San Antonio restaurants now have a new way to prove their cleanliness to customers. But only if they want to.
The City’s Metro Health department implemented a policy Wednesday that in addition to displaying written inspections by the City, restaurants would now also give restaurants the option of displaying a placard with a letter grade and a numerical score.
"What was sort of determined ... was it was very difficult to read the inspection report because of font sizes for the score," said Steve Barscewski, the City’s sanitation services manager. "It’s all driven to help the public understand how their restaurants do [on the inspection]."
Each placard will either say A (100-90), B (89-80) or C (79 or less). A failing grade is anything below 70, which could result in closure of the restaurant or less severe penalties.
Barscewski said that the system was modeled after other health departments which also use the letter grade system, including New York, Los Angeles, San Diego and Las Vegas.
But health departments in each of those cities require that restaurants display the placard.
Barscewski said that the decision to make displaying the placard optional was based on “stakeholder input,” including from the San Antonio Restaurant Association.

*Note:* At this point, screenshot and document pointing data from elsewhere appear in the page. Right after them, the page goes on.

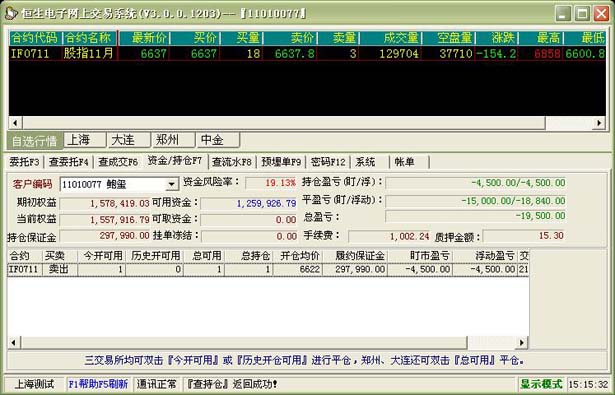Switch to the 大连 market tab
Image resolution: width=615 pixels, height=395 pixels.
pos(129,140)
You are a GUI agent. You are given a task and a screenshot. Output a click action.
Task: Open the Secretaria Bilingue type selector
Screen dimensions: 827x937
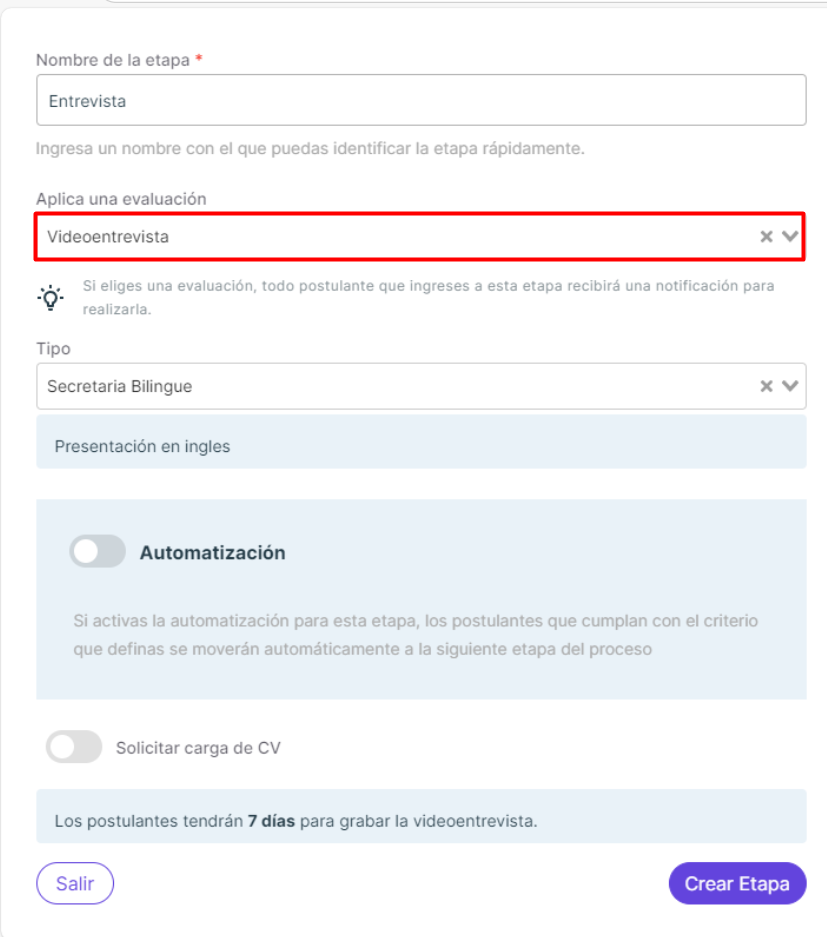[x=421, y=386]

That group's executive director, Amanda Garcia, said that she opposed the system because it oversimplifies what's sometimes a complicated inspection report.
"If you just put an A on someone's door, the general consumer who doesn't know exactly how a restaurant inspection works, they may think that an A is perfect and everything’s fine … and it gives them a false sense of security," Garcia said. "Perhaps most of those or all of those [demerits] are noncritical items that have nothing to do with food safety."
In addition to making the restaurant inspection system more intuitive and transparent, the city says the change is designed to lower the risk of foodborne illness. A 2005 study by the National Environmental Health Association showed that mandatory letter grade placards helped reduce food poisoning from Los Angeles restaurants by 13 percent in a year.
But ultimately, since the letter grades are optional, it's unclear what benefit the new local rules may bring.
"It’s almost impossible to say that theres a lower incidence of foodborne illness because of letter grades," Garcia said.
The new placards will start popping up in restaurants right away. Barscewski said that some establishments had already opted to put them up. Though he doubts too many with low grades will do so.
“I think you’ll see a lot of A's; and Bs,’” Barscewski said. “But probably not a lot of C’s.”